Il s’agit dans cette contribution d’aborder la problématique de la constitution du Conseil sous le prisme de la constatation (I), mais également prospectif en suggérant, et ce point forge à certains égards le cœur de cette réflexion, l’institutionnalisation des membres de droit (II).
I. Contre une judiciarisation du Conseil constitutionnel
Commençons par l’absence de diversité qui règne au Conseil constitutionnel. Rien d’étonnant qu’une juridiction soit composée de magistrats ayant, c’est un truisme de le rappeler, une formation judiciaire certaine. Mais, une telle configuration dans laquelle on ne retrouve que des «puristes», peut interpeller, et ce, à juste raison lorsqu’elle touche une juridiction chargée de trancher les litiges liés au manquement avec la Constitution,
Dans sa formation, une instance constitutionnelle doit éviter la sur-représentation. Elle doit plutôt être diversifiée. Qu’il y ait, entre autres, des professeurs de Droit, magistrats, avocats ou pourquoi pas des membres appartenant à des domaines peu ou prou politiques, ou encore le milieu syndical.
Cette démarche est pour le moins observable dans plusieurs pays qui constituent vraisemblablement des modèles en termes de justice constitutionnelle. En France par exemple, le Conseil constitutionnel a longtemps abrité des médecins, des sociologues, des enseignants, des hommes de lettres, des politiques. Cela n’a véritablement pas, même s’il faut reconnaître quelques critiques marginales, remis en cause sa nature juridictionnelle. Dans d’autres juridictions constitutionnelles, à l’instar des Etats-Unis, les juristes qui y siègent, ceux y ayant siégé, ont pour la plupart eu à exercer des fonctions politiques au cours de leur carrière. Le Japon également s’illustre dans cette lignée de juridictions à la composition non forcément marquée par le sceau de l’exclusivité juriste. L’Arménie, la Turquie, le Liechtenstein peuvent être cités pour compléter les exemples de juridictions à la formation très variée.

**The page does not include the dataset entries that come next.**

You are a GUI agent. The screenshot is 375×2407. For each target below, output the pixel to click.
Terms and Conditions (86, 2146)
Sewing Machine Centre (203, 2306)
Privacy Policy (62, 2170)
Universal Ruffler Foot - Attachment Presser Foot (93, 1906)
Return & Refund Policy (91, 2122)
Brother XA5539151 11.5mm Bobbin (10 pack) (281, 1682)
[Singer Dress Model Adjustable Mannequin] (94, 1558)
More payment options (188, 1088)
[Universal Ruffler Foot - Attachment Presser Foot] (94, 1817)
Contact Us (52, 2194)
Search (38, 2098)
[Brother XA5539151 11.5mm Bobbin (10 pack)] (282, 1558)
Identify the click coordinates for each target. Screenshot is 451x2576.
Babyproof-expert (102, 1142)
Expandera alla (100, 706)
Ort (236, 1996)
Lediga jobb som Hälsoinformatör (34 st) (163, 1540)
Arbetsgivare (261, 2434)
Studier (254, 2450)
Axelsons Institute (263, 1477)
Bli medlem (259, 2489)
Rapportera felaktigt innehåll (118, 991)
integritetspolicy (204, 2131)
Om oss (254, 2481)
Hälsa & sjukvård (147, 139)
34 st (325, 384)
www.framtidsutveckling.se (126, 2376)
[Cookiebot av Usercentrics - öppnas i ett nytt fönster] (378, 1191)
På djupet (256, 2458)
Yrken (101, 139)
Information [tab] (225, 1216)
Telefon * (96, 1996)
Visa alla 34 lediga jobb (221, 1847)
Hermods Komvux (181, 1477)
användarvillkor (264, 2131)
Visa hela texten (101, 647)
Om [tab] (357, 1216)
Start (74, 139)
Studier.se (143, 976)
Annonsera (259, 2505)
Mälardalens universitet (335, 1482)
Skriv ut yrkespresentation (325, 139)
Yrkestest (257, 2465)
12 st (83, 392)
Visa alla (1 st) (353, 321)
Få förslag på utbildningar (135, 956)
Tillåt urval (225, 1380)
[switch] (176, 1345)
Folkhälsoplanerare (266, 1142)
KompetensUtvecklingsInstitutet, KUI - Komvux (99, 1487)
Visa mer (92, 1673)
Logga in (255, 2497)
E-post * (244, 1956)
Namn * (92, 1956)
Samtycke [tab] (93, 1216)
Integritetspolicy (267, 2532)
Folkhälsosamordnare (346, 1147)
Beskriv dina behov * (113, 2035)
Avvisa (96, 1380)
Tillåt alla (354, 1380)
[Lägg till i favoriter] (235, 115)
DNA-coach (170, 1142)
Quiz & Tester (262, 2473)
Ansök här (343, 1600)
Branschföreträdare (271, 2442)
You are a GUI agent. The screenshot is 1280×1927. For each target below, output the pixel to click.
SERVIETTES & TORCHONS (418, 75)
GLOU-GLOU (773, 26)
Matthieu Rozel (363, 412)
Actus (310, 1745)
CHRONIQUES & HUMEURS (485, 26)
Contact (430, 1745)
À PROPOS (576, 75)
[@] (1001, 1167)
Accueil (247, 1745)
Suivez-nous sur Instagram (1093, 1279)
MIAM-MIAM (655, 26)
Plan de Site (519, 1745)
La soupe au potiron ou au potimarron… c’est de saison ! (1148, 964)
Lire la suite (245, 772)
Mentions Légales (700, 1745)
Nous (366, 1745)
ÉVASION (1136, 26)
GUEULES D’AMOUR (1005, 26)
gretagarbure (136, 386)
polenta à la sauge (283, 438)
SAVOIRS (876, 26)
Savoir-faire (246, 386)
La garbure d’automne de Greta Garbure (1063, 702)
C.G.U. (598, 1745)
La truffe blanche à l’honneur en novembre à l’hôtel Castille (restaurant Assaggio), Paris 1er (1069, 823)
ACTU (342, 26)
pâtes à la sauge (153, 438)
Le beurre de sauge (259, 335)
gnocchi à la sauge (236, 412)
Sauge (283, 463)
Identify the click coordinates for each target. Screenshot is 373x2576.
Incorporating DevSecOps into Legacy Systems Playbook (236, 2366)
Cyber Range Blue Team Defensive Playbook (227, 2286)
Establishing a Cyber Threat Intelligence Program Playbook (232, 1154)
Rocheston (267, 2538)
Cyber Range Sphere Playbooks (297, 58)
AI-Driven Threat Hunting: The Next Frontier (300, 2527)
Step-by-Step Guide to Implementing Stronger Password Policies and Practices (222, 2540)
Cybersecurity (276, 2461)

Il va donc sans dire que le Conseil constitutionnel sénégalais gagnerait à s’ouvrir pendant ses renouvellements afin de se départir d’un corporatisme utilitaire, mais aussi favoriser une interprétation plus diversifiée de la Constitution. Ne pas enfermer celle-ci dans un juridisme inextricable et éluder, ce faisant, une spécialisation trop poussée de ce qui semble être un pacte entre gouvernants et gouvernés.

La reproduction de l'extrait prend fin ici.